Friday, February 24, 2006

Lately

I haven't been posting much lately. That's partly because my absurd work schedule just leaves me exhausted pretty much all the time, but also because I'm fatigued with the state of American politics and don't want to turn this blog into yet another political rag rant. Instead, the things that I find fascinating are the human condition - life's pursuits and human relationships. Because that's pretty much all that separates us from monkeys. Well, that and a whole lot of hair.

Anyway, as the human condition that I know and understand the best is myself, I've been reflecting on a variety of things over the past few months that I'll share here.

Relationships aren't easy. Whether it's a friend, co-worker, parent, or sibling, every relationship has it's highs and lows. This dynamic is more present, and I would argue, more relevant in a significant other because critical to sustaining and growing that type of relationship is managing the difficult periods and finding a way to turn weakness into strength. But, and here's the real kick in the groin, it always, as they say, "takes two to tango." Both players got to be on the same page working in the same way to smooth out the troubles and continue building the relationship. Generally, people more often than not seem to do one of the following: run, hide, ignore, and/or fight. Instead of working to get at the root cause of the problem, it is more common that couples take the easy road and deal with the surface problems while leaving gaping holes in their foundation.

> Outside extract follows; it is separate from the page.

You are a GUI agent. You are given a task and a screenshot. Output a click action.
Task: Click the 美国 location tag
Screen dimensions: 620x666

I think people do that because: it's easier, it feels safer, they don't communicate well, and/or they don't know any better. It's awfully hard to step outside of oneself, analyze the problem, and then target the source. And I don't judge people for that. The real culprit behind it all is emotion - it makes us human but it often blinds us and disables positive growth. Just as ego stops co-workers from taking lower level positions that could eventually lead to something great because it's "beneath them," ego often stops individuals from saying "I'm sorry, I screwed up," and enabling positive growth. Equally troublesome in the human dynamic is that ego can inhibit real communication - "If I tell him X, he won't love me as much," or some such nonsense. Managing emotions is a tricky business.

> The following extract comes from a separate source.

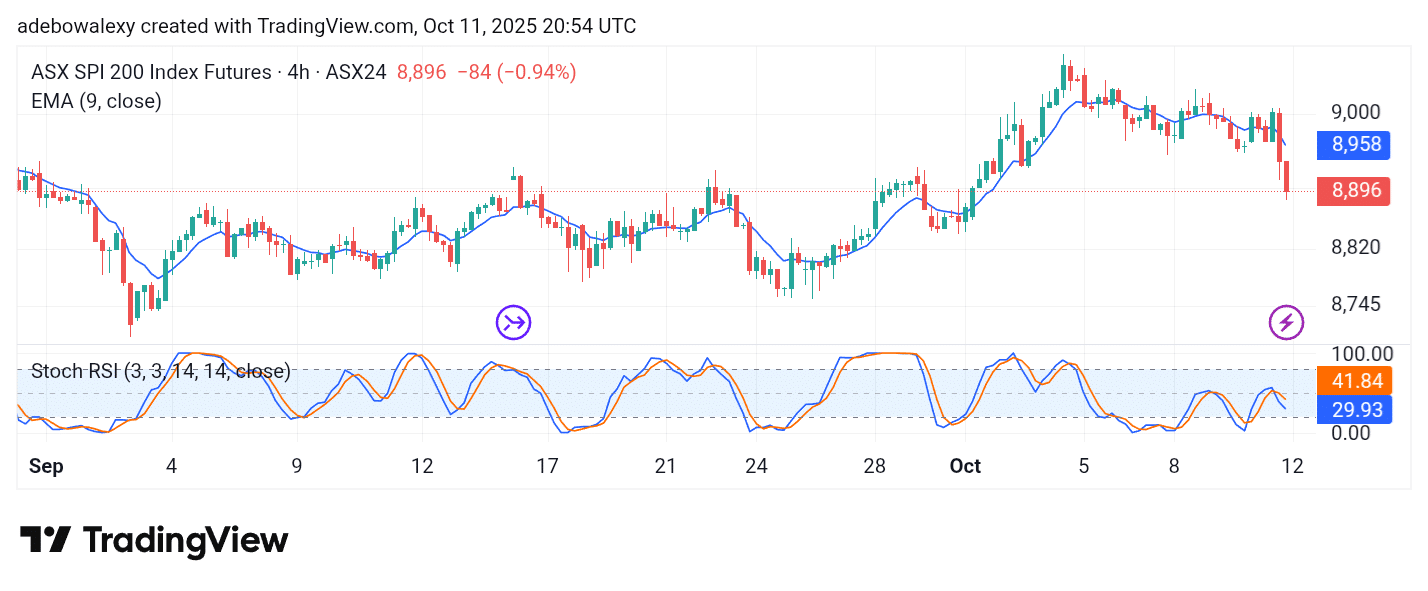
Task: Open the EMA (9, close) indicator legend
Action: pyautogui.click(x=96, y=101)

The reason I bring this all up is that I was reminiscing last night about the time Ms. Colombia and I spent together in London and how our relationship developed in such a short time. What's really amazing to me is that we both realized just how serious and significant our meeting was almost immediately. I believe it was our second date when she asked, "This is serious, isn't it?" "Very," I replied and things blossomed from there. I think in that moment we both knew we had found what we were looking for. It didn't mean we knew we were going to be married or that we were meant for each other, but we knew that for the first time in a very long time, we had found someone with the potential for real, true, and honest partnership.

An example. After less than a week of dating, Ms. Colombia was ill and wanted to go to the hospital to get some antibiotics. I took her. That's right. I took her in a minicab, waited in the hospital, took her home on the bus, made her soup, and took care of her. When I think about that I'm really shocked. I took 7 hours out of my day to care for someone I had just met. How many times have I ever taken care of anyone in my entire life, not to mention someone I barely know? I realize now that even after less than a week I knew how special Ms. Colombia was.

We've had our ups and downs. We've had conflicts (mostly my fault, sadly). We've grown. But the most amazing thing is that the dynamic we described above isn't really us. Ms. Colombia is a true partner in the truest sense of the word. There have been several times where she has checked her anger and hurt and expressed herself in a very productive manner. It's something to build on. And, most obviously and importantly, it only takes one person to be the "grownup" during the rough periods. The road to our eventual union is paved with both of us checking our ego, our hurt, our anger, or what have you, and working to build a stronger relationship that avoids similar pitfalls.

I know it's not always like that. Life has a way of beating you down. From jobs to family to finances, life's stresses erode the edges of the smoothest relationships. That's why relationships, like War's on Terror, are "hard work." But..."necessary work".

I actually don't like to use the word "work" to describe relationships. Work, for me, has such a negative connotation. Maybe that's because I'm finishing career dissatisfied number 3 and looking for career number 4 in what hopes to be the last career transition, but also perhaps because the rewards for a successful and fulfilling relationship are so much greater than the rewards for a job well done. Keep the boat, I'll take Ms. Colombia.

But relationships do take continual effort to grow. Like all in life, grow or die. It's the one overarching theme that dominates life from the basic cellular level to the peaks of human intelligence. Grow or die. And this is the remarkable thing about my novia. A mutual friend told us that the time apart would really help our relationship and we would get stronger. Another friend said, "it either makes or breaks you." And they're right. Almost 4 months apart is a make or break situation. But what's really remarkable is that the first person was right. We are so much stronger now than we were in December. We've grown, but more than that, we have a real appreciation for each other simply because we are in the unique situation where we can't be together. It's the absence that makes us realize how special our union is to us and it's the absence that will drive us to grow for the long term because we both know what it's like to be alone in the world and we both know what it's like to have the one you love 5000 miles away.

And that's the great thing about marriage. Marriage is just the beginning. I've got a lifetime of growth and development and learning with Ms. Colombia. And that's pretty damn exciting.

Ladies and Gentlemen, start your engines.